Vence? Sim. Geralmente graças ao talento individual de algum jogador.
Mas vacila. Muito.
Encontra dificuldades contra qualquer equipe bem treinada, mesmo que com jogadores menos talentosos.
Pior: o Flamengo 2017 perdeu a alma.
Não acho que falte vergonha na cara dos jogadores. Parecem valorizar o alto salário que recebem. Mas é algo transcendental, gutural, inexplicável. Não tem nada que justifique a falta de pulsação que temos visto em campo. E isso, para quem é Flamengo, é mortal.
Também não existe desculpa, treino espetacular, meritocracia ou dívida no pôquer que justifique a insistência do Zé em certas figuras e a falta de oportunidades para outras. Não vou aqui citar o óbvios Vaz, Muralha, Márc… Não vou. Parei.
Bandeira de Mello evidentemente é um sujeito de altas ambições políticas que parecem inclusive transcender nossa Nação. Diz o noticiário político que ele quer ser o próximo governador do Rio. Em sua cruzada por uma nova forma de gerir um clube, tem cada vez mais centralizado as decisões do futebol e blinda o ex-interino que virou solução inesperada garantindo que Zé Ricardo vai continuar até o fim do seu mandato em 2018.

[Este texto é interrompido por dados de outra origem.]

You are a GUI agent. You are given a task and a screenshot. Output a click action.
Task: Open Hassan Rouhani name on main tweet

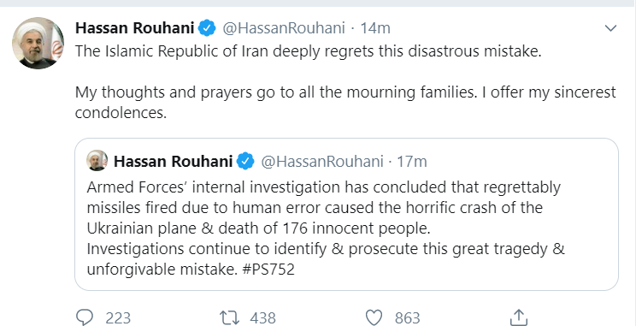point(135,28)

Já achei bonito esse inédito respaldo. Foi importante e necessário em alguns momentos, nosso coração torcedor tende a querer sangue antes do tempo. Mas extrapolou. Virou teimosia do cartola.
Os jornalistas-comentaristas-fodõestaristas que me perdoem com suas análises.
Com o material humano que temos hoje e um treinador mais experiente, acho muito improvável que estivéssemos a 12 pontos do líder. Que tivéssemos caído na primeira fase da Libertadores. Que levássemos gol de pré-adolescente fugitivo da 4ª série contra o Palestino. Que o Santos quase nos impelisse outro vexame histórico essa semana.
Isso aqui é Flamengo. No fim das contas, quando entramos em campo não aceitamos menos do que a glória.
Por isso Zé Ricardo precisa sair. E, infelizmente, já vai tarde.
Pedro Henrique Neschling nasceu no Rio de Janeiro, em 1982, já com uma camisa do Flamengo pendurada na porta do quarto na maternidade. Desde que estreou profissionalmente em 2001, alterna-se com sucesso nas funções de ator, diretor, roteirista e dramaturgo em peças, filmes, novelas e seriados. É autor do romance “Gigantes” (Editora Paralela/Companhia das Letras – 2015).